Apolipoprotein E potently inhibits ferroptosis by blocking ferritinophagy

Abstract Background Allelic variation to the APOE gene confers the greatest genetic risk for sporadic Alzheimer’s disease (AD). Independent of genotype, low abundance of apolipoprotein E (apoE), is characteristic of AD CSF, and predicts cognitive decline. The mechanisms underlying the genotype and apoE level risks are uncertain. Recent fluid and imaging biomarker studies have revealed an unexpected link between apoE and brain iron, which also forecasts disease progression, possibly through ferroptosis, an iron‐dependent regulated cell death pathway. Method Ferroptosis was induced in the N27 neuronal cell model of ferroptosis using multiple agents (erastin, RSL3, iron, cysteine depletion). The severity of ferroptosis was measured by several toxicity assays (MTT, LDH) and lipid peroxide probe (C 11 BODIPY).
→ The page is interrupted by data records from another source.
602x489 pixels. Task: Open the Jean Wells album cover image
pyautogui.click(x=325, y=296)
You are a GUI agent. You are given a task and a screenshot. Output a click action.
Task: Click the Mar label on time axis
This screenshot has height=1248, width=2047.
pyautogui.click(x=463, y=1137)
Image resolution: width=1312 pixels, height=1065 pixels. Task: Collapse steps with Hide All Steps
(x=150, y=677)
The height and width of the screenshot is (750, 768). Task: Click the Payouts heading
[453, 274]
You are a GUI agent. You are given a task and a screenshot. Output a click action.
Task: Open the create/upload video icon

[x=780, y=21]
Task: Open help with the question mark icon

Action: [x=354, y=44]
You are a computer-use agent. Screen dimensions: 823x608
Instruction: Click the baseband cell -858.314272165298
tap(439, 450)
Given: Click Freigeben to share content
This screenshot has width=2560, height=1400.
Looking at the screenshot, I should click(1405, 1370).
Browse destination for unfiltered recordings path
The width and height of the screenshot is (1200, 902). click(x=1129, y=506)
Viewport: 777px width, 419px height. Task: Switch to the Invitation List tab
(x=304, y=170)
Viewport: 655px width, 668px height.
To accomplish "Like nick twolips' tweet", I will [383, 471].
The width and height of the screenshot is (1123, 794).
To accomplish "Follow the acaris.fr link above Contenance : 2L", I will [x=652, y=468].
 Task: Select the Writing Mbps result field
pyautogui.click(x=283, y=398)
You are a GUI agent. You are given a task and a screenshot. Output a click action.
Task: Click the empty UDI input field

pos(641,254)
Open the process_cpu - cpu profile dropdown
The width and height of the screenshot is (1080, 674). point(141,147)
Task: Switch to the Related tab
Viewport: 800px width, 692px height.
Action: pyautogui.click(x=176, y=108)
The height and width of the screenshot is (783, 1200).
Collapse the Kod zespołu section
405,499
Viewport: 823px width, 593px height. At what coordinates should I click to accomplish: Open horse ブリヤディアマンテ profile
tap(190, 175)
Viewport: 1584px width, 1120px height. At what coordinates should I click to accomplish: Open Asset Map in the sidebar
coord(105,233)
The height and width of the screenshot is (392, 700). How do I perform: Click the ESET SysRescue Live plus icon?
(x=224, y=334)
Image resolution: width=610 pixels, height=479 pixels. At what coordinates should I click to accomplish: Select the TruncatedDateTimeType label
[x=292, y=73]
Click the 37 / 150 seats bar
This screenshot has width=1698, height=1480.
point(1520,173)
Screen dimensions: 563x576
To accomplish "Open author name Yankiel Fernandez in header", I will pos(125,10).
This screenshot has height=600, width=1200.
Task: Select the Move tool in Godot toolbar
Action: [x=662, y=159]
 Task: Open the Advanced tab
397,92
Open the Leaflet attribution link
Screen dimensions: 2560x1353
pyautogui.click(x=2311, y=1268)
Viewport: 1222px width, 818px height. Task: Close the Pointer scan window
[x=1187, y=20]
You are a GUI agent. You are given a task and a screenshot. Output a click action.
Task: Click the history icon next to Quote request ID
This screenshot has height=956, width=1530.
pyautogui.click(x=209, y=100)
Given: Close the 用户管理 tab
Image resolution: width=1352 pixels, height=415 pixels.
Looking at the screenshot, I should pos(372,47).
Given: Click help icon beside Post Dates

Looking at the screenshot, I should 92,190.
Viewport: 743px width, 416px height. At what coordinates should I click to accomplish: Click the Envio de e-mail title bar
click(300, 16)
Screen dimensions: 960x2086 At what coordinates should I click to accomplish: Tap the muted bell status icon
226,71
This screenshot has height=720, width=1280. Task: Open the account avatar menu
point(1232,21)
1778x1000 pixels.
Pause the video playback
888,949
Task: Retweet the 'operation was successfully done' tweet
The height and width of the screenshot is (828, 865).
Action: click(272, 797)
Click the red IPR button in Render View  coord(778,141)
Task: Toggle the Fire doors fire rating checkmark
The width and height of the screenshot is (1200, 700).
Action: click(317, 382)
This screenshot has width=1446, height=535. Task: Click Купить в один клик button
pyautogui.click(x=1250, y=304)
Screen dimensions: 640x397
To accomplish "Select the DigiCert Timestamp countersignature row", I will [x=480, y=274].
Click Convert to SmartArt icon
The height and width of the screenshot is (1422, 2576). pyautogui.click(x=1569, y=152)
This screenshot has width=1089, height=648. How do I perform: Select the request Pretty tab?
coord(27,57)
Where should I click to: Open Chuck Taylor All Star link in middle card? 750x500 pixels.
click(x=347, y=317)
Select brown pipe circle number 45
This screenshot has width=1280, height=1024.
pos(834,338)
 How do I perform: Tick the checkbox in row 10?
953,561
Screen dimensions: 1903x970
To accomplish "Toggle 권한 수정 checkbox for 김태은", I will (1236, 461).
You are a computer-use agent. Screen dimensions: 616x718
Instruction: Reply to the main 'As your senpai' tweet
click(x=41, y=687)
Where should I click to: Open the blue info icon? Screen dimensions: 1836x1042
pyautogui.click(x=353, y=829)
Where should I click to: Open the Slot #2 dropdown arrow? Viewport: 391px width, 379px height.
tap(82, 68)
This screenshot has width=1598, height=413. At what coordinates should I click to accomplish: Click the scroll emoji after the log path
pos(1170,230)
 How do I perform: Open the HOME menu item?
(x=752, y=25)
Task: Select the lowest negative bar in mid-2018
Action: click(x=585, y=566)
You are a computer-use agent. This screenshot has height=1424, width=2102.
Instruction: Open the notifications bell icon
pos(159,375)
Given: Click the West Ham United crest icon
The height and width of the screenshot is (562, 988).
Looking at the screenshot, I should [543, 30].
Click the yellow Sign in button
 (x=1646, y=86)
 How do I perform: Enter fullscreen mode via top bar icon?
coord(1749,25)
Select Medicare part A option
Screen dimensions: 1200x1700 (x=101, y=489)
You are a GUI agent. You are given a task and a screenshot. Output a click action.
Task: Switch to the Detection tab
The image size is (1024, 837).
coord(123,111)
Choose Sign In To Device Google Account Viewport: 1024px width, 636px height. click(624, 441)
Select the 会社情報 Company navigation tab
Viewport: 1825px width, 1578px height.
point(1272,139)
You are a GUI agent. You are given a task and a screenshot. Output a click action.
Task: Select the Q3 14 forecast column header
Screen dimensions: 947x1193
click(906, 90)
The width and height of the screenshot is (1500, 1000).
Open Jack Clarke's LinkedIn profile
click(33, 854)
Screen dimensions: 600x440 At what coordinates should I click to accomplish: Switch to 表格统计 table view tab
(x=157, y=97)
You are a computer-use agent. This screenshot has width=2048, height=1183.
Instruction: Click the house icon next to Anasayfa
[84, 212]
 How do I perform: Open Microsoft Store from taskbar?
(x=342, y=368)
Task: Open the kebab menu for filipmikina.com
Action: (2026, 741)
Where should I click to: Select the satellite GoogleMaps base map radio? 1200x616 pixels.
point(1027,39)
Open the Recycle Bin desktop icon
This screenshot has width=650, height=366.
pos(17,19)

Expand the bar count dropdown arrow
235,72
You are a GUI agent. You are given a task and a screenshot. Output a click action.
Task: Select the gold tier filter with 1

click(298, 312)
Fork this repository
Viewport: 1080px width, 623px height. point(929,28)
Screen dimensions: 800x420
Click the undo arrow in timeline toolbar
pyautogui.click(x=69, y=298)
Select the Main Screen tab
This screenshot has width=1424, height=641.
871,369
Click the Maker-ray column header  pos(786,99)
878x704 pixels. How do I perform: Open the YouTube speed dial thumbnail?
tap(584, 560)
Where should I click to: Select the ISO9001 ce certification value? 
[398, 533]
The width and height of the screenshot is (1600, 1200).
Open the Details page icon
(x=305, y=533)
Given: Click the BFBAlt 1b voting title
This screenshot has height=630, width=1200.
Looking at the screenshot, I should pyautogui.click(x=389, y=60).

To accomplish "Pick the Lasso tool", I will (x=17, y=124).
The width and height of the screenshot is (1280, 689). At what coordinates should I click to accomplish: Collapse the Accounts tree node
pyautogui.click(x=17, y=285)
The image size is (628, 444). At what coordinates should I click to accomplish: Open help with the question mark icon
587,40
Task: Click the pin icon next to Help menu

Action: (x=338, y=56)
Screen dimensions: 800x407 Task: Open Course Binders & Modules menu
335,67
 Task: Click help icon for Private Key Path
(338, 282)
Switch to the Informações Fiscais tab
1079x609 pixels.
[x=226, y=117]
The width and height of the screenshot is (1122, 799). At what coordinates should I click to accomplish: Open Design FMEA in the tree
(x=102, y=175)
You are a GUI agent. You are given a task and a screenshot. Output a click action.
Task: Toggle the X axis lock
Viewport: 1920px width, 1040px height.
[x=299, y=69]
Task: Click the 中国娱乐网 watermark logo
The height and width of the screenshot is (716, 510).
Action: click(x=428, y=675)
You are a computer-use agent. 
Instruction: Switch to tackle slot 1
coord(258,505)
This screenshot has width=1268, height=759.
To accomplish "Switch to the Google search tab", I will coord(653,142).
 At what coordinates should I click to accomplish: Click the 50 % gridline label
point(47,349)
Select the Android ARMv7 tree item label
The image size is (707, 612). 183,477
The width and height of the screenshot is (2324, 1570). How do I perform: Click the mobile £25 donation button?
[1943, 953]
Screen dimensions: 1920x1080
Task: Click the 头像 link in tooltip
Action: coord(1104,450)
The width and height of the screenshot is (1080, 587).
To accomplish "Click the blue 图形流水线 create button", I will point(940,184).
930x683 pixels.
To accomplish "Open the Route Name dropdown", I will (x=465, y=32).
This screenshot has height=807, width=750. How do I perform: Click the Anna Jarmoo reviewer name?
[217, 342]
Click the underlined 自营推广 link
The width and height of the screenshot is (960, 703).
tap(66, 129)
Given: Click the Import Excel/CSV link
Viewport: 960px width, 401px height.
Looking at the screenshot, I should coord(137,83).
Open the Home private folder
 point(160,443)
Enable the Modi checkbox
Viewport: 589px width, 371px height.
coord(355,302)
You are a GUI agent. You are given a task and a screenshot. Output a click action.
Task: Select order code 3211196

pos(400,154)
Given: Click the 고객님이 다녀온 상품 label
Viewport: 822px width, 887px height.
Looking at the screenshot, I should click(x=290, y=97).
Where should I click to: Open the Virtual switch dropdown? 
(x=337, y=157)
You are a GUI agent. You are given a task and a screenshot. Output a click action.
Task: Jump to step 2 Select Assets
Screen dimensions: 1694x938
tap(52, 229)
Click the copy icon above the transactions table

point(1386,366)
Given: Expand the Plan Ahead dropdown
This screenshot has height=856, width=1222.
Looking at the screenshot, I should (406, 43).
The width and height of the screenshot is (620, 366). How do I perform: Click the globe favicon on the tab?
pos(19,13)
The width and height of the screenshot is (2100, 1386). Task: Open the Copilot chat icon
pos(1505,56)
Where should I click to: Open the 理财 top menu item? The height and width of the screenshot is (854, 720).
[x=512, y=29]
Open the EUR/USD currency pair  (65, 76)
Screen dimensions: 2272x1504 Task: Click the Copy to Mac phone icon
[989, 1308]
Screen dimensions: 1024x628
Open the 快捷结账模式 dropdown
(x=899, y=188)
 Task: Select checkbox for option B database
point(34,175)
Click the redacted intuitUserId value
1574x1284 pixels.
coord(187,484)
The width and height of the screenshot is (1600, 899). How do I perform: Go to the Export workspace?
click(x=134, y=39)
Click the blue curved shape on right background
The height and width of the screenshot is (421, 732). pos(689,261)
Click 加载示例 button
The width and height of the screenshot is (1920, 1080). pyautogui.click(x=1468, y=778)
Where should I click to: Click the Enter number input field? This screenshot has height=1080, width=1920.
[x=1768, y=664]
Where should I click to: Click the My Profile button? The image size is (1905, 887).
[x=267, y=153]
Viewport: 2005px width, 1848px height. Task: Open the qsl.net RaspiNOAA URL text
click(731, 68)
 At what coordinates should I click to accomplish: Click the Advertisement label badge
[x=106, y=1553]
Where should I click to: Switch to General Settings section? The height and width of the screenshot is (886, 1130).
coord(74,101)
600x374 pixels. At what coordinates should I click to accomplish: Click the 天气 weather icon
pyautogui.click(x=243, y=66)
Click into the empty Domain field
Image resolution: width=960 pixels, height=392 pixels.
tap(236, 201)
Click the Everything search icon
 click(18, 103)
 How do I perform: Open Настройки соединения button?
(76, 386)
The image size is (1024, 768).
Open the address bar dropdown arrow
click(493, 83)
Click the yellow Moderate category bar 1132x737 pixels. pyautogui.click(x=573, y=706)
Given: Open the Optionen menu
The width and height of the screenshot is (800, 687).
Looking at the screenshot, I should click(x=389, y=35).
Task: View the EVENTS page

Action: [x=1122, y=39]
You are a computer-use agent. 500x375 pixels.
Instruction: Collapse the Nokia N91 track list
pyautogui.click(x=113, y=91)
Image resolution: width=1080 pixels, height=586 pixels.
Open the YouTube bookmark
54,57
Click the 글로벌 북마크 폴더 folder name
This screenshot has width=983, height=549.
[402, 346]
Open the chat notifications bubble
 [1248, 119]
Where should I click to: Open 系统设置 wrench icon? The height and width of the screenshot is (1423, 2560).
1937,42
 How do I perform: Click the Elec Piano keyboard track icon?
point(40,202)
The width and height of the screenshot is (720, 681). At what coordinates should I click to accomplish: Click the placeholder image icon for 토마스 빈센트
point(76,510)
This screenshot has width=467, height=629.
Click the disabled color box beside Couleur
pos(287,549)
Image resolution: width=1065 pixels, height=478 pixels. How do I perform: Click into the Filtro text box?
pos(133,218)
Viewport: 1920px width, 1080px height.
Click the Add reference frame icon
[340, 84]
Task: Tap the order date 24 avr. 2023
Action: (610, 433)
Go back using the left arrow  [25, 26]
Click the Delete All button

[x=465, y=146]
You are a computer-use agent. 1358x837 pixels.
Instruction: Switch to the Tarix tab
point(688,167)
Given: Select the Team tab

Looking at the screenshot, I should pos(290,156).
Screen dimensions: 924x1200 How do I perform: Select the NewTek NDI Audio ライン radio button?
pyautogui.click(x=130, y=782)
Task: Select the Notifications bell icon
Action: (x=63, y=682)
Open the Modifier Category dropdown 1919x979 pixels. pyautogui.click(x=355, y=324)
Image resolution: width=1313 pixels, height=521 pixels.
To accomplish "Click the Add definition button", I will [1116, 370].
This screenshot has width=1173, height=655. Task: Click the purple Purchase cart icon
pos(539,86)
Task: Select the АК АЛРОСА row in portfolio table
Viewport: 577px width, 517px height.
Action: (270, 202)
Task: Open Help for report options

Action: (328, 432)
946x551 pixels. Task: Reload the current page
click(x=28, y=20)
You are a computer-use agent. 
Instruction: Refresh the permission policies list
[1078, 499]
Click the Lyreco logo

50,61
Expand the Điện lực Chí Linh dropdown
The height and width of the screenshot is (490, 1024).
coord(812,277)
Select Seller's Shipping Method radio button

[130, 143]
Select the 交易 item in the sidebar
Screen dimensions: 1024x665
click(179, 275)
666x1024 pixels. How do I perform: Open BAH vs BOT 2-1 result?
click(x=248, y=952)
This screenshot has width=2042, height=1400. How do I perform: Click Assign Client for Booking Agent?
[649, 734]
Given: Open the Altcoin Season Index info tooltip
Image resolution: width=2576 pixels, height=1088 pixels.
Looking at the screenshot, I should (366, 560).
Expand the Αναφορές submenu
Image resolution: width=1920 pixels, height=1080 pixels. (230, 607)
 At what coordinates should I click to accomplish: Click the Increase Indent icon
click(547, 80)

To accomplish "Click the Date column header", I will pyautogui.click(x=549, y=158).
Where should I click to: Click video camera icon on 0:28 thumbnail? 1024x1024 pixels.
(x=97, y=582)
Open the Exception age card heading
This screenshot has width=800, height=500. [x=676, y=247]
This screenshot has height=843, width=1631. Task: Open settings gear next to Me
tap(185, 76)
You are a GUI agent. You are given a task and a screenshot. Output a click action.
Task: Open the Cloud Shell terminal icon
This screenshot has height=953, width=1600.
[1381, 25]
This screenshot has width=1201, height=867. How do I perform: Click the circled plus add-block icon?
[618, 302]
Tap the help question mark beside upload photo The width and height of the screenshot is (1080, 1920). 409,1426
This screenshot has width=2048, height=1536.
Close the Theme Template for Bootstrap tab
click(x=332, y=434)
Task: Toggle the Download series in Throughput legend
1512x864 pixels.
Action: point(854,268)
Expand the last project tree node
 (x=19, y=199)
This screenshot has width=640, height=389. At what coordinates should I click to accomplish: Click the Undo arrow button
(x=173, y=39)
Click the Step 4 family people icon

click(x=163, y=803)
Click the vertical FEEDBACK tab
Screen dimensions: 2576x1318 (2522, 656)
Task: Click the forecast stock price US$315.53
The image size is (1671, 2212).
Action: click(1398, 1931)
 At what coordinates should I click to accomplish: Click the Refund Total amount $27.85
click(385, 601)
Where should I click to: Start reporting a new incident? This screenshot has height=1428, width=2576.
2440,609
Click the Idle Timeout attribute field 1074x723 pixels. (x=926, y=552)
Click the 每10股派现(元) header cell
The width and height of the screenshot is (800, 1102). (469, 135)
Iron levels in the temporal inferior cortex was gathered from 608 deceased subjects in the memory and aging project (MAP, Chicago, USA). Iron levels were quantified and analyzed using multiple regression models stratified by APOE genotype. Result We report that apoE is a potent inhibitor of ferroptosis (EC 50 ≈10 nM; N27 neurons). We demonstrate that apoE signals to activate the PI3K/AKT pathway that then inhibits the autophagic degradation of ferritin (ferritinophagy), thus averting iron‐dependent lipid peroxidation. Using postmortem inferior temporal brain cortex tissue from deceased subjects from the Rush Memory and Aging Project (MAP) (N = 608), we found that the association of iron with pathologically confirmed clinical Alzheimer’s disease was stronger among those with the adverse APOE ‐ε4 allele. While protection against ferroptosis did not differ between apoE isoforms in vitro , other features of ε4 carriers, such as low abundance of apoE protein and higher levels of polyunsaturated fatty acids (which fuel ferroptosis) could mediate the ε4 allele’s heighted risk of AD. Conclusion We show that apoE protects against ferroptic neurodegeneration through regulating autophagy and identified an increased risk of AD diagnosis associated with the apoE risk allele in a clinical study. These findings support ferroptosis as a putative pathway to explain the major genetic risk associated with late onset AD.